On leaving Koshumlja that morning we ourselves saw the King. He was riding with a small retinue, hardly an assumption of state, and to one of us particularly the little cavalcade had something about it that was infinitely pathetic. A brief quotation from one of our diaries will explain why:—

"At Koshumlja to-day we saw the King. Curiously enough this is the first time that I have come across him since I have been in Serbia, though Alice saw him at Tarpola. He is a fine old man, and trouble, sickness, and age have not bowed him. And meeting him thus my mind goes back—how many years it may be I should be afraid to guess. I was a small boy spending my holidays with my people at Vevey, on the Lake of Geneva, and at the hotel we struck up an acquaintance with Prince Peter Kara Georgevitch. He was then in the prime of life, tall, dark, handsome—not yet married. He used to talk to us quite unaffectedly of his hopes and ambitions. King Milan was, of course, the prime enemy.
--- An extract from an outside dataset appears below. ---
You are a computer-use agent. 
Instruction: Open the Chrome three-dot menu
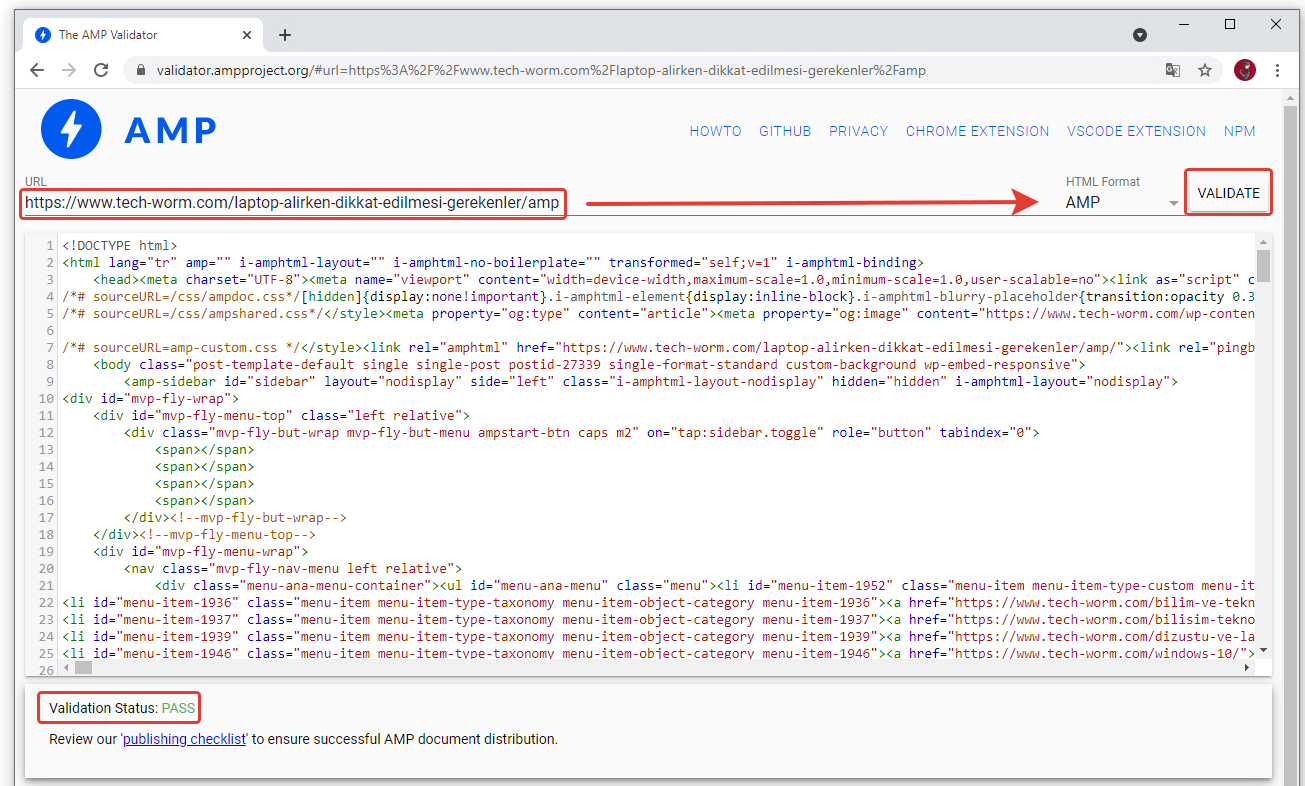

"'One day I shall come into my own.' I can quite well remember him saying that.

"And it was true. Destiny—call it what you will—gave him the coveted throne. And now, a dozen years later, he has lived to see a fresh shuffle of the cards. How they will fall it is still for time to show."
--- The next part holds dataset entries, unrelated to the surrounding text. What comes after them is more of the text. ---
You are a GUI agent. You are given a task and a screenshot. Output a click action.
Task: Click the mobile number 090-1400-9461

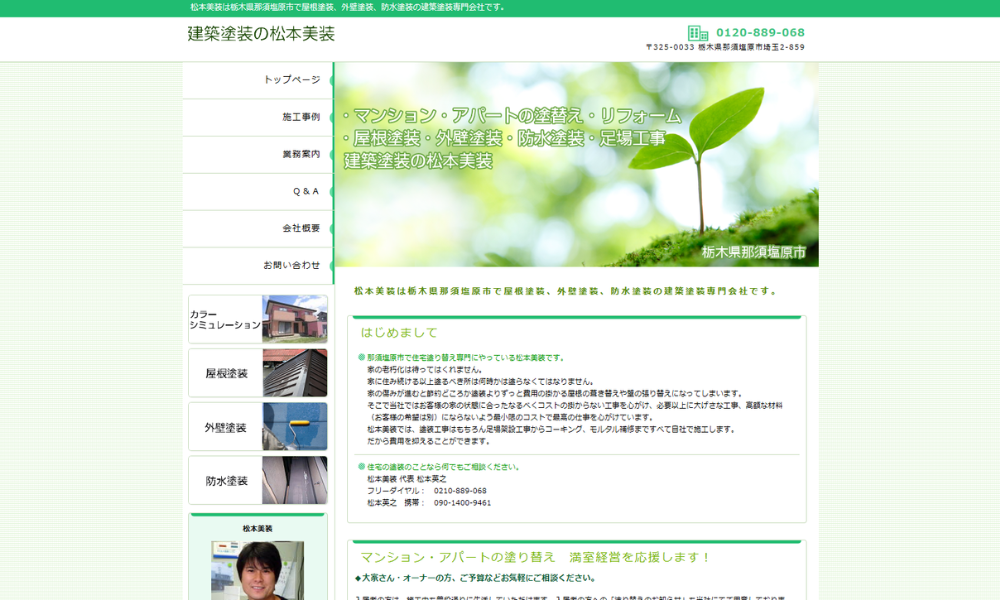(461, 503)
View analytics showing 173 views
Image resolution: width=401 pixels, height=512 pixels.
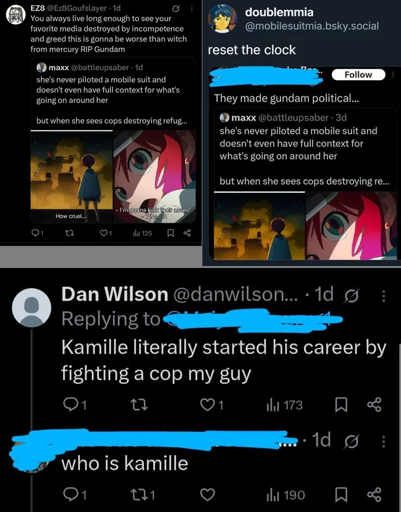coord(284,405)
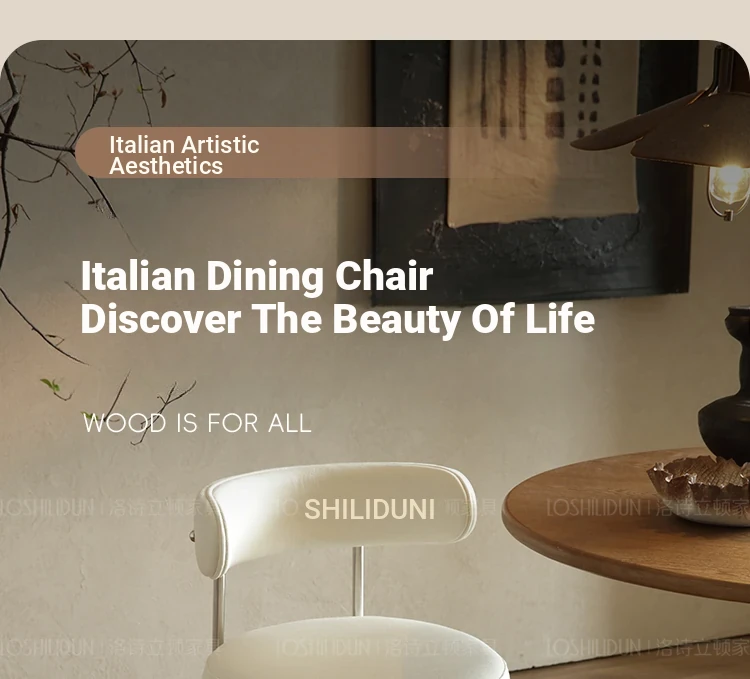Click the glowing light bulb
Viewport: 750px width, 679px height.
pyautogui.click(x=729, y=187)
We made but poor progress that day, and it was not to be wondered at. The congestion of traffic was amazing. It would hardly be an exaggeration to say that from Koshumlja to Prishtina there was an unbroken stream of vehicles of the most varied kinds, though the ox-wagon predominated enormously. With these were soldiers and civilians on horseback; soldiers and civilians on foot; oxen laden and unladen; pack-horses; buffaloes, donkeys, and mules; dogs on the leash or running with their masters; men, women, children, and beasts jostling each other in the confusion of hurried flight. It was not so much the retreat of an army as of a whole nation.
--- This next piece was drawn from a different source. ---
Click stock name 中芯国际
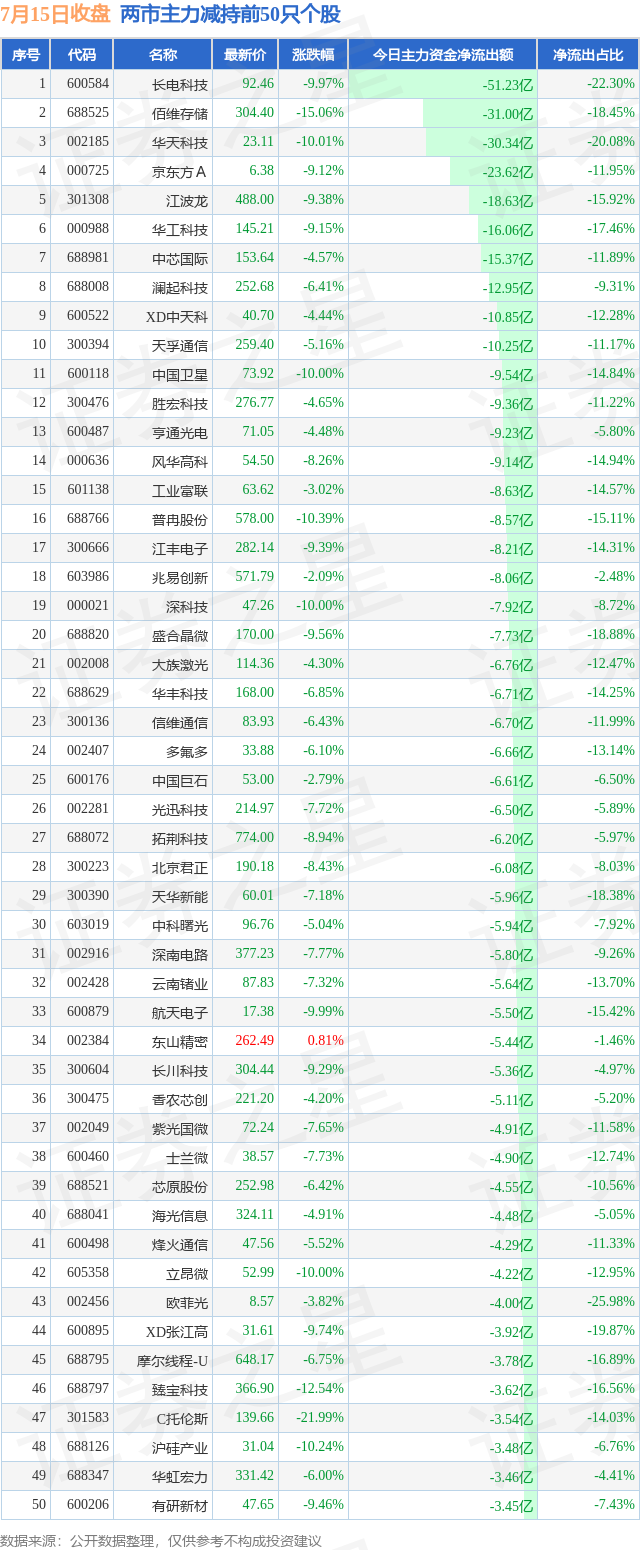 click(180, 258)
Yet all was orderly and in the main good-tempered. The soldiers were kept to their respective "trains," and were well under the control of their officers. There were as yet no ghastly roadside sights, but now and again came presages of what was to be—the fall of a tired horse, the overturning of a cart, and once we were sickened by seeing a couple of frightened oxen, with wagon attached, precipitate themselves over the low parapet of a bridge into the torrent that flowed below. There was little or no excitement, and the empty space was rapidly filled up; it was not well to fall out of rank, if one could help it.

We soon gave up hope of reaching Prishtina that night. Midday to-morrow, the chauffeur promised us. In this confidence we consumed two of our tins of sardines during the day—it was not much for lunch and dinner—leaving the third for breakfast. And therein lay a catastrophe, for when we came to open the tin, hungry after another wakeful and uncomfortable night, the contents proved to be hopelessly bad! We made a meal off dry bread, and it did not improve our tempers to see our companions devour a pig's head between them. There was something revolting in the way they picked the bones.

That day progress was slower than ever; we did not seem able to make any headway at all. By midday we could scarcely have advanced half-a-dozen miles. It became increasingly clear that we should have to spend a third night among the petrol-cans—if not a fourth and fifth. That was bad enough in itself, but what about food?

Our companions did not seem to mind a bit. They were in no hurry and, considering that they had lost practically all they possessed in the world, wonderfully cheerful. But we were anxious to get to Prishtina and rejoin our friends who might be concerned about us; we were nervous on their account, too, since, though there had been no attack upon the main road, we had heard a great deal of firing going on among the hills, and we knew that the route by which they proposed to travel came at times—especially at the old Turkish frontier which we were approaching, very near our own.